Васька и Темка сразу стали по бокам своего нового товарища и угрюмо засопели.

— Я не ваша светлость, — растерянно сказал Гринька. — У меня Журин фамилия.

— Не ври! — расхохотался Щукин. — Я доподлинно знаю: ты сын Кольки второго, бывшего российского самодержца.

Гринька уже хотел зареветь от обиды, но старый Щукин снова весело подмигнул ему:

— Ты не сердись, парнище. Это я так, спьяна, значит.

Он пил водку и все время говорил. Как все нетрезвые люди, перескакивал в разговоре с пятого на десятое, и Гриньке трудно было следить за его словами.

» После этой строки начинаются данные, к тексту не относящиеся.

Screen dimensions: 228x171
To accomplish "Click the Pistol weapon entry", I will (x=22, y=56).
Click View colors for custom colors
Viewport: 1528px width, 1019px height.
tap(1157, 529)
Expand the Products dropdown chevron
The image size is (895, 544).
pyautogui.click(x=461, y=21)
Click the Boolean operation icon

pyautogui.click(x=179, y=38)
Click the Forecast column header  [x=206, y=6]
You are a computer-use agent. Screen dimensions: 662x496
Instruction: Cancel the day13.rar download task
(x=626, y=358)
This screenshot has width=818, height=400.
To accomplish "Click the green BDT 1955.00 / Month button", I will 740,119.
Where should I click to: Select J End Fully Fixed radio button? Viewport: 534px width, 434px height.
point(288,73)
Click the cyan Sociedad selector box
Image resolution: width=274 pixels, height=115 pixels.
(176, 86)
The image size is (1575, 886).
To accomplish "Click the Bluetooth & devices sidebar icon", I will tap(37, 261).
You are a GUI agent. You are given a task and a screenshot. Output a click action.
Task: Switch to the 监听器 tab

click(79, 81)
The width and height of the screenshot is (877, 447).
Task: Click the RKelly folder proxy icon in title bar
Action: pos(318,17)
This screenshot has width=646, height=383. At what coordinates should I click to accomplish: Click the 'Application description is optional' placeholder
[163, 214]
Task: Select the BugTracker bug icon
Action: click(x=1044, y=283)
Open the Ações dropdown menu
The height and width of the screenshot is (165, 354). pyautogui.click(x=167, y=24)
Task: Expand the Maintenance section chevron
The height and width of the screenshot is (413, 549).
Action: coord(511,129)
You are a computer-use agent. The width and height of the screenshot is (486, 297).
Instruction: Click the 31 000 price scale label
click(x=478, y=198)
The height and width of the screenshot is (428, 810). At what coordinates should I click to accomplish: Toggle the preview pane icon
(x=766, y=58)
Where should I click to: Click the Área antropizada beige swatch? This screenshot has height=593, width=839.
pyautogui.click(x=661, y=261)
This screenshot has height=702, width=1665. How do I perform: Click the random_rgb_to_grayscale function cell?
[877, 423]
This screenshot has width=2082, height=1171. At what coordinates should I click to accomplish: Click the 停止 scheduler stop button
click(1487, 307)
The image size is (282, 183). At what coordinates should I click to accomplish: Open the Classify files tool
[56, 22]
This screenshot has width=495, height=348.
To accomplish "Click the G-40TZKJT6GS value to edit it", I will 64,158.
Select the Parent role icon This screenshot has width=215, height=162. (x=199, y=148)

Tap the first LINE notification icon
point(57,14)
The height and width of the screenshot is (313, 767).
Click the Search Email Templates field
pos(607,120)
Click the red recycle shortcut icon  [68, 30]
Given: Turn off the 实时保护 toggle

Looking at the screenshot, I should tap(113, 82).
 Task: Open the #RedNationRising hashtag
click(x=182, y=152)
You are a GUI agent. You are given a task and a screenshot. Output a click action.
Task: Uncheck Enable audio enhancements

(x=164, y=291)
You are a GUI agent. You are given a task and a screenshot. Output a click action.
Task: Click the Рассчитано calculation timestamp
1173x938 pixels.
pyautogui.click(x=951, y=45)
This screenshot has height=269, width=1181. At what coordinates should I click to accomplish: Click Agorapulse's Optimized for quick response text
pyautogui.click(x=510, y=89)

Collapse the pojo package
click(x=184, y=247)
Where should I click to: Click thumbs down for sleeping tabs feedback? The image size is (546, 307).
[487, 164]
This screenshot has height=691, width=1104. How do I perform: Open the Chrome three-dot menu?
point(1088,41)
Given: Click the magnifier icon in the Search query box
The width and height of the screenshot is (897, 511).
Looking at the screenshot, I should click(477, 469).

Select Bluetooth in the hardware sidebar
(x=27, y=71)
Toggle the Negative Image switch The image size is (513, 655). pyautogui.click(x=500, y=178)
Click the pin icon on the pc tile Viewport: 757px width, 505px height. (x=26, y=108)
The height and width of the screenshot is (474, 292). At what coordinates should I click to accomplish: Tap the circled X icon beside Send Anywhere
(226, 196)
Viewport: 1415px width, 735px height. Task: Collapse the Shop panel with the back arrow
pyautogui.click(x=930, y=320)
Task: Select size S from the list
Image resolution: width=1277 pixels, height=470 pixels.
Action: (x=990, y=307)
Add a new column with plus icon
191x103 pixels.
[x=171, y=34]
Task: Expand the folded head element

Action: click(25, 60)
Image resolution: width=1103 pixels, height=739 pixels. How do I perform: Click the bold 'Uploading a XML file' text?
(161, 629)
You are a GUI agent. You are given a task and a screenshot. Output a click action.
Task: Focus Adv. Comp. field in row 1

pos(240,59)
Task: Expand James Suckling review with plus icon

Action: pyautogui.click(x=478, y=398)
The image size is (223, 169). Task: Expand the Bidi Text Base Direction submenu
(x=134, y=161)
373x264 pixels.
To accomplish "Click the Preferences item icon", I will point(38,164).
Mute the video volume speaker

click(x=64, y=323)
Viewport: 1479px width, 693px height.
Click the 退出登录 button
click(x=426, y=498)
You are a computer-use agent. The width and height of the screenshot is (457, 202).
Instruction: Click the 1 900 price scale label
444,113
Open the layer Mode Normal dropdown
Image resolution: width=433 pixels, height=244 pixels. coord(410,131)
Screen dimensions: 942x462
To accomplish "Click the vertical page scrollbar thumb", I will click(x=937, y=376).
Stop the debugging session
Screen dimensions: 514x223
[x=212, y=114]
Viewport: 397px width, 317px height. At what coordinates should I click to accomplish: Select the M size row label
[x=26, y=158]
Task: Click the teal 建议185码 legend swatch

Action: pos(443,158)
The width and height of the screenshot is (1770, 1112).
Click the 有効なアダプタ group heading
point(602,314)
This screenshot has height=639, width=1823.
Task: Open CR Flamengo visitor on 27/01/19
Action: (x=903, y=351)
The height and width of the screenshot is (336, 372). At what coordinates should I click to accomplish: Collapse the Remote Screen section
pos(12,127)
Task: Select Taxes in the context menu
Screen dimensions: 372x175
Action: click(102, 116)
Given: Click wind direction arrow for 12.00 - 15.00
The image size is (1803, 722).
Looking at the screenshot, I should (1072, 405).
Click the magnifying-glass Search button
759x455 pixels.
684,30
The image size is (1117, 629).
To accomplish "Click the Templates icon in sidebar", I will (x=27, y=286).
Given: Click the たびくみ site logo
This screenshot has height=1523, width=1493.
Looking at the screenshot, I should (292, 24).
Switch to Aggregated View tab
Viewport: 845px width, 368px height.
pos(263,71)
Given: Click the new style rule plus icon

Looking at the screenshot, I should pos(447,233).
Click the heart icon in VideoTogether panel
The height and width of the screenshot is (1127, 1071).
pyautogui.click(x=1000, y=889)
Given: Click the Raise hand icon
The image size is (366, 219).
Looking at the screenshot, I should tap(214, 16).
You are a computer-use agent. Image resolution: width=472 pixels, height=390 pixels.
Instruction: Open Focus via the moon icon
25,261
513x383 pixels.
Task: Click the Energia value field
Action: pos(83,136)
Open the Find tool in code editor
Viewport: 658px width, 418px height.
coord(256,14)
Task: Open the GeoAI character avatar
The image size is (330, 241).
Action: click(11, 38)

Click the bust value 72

Выяснив у гостя, что его отец воевал за Советскую власть, Щукин внезапно полез за икону и вытащил оттуда что-то завязанное в платочек. Развязал узелки и показал Гриньке фотографию:

— Вот смотри, я тоже против Колчака маленько дрался.

С фотографии смотрело молодое и очень озорное, под чубом, лицо Дементия Щукина. Отец Васьки и Темки сидел на пузатой и лохматой сибирской лошадке, и правая рука его покоилась на эфесе наполовину вытащенной из ножен шашки.

— Видал? — спросил Щукин. — Тоже в Красной Армии пороху нанюхался. Только зря, видно.

— Это почему же зря? — обиделся Гринька за Советскую власть и Красную Армию. — Вы кулак, что ли?

— Хо, кулак! — расхохотался Щукин. — Вон она, моя скотина!

И он ткнул громадным, как сук, пальцем в щенят, облепивших его сапоги.

— Так почему же зря? — не желал отступать Гринька.

— А потому что я как думал?.. — похохатывая, сказал Щукин. — А вот как я думал: победим беляка — и тогда все мое. Я, значит, буду винишко попивать, а буржуй пусть на меня работает. Пусть он, сукин сын, мне жратву и белое на печку тащит.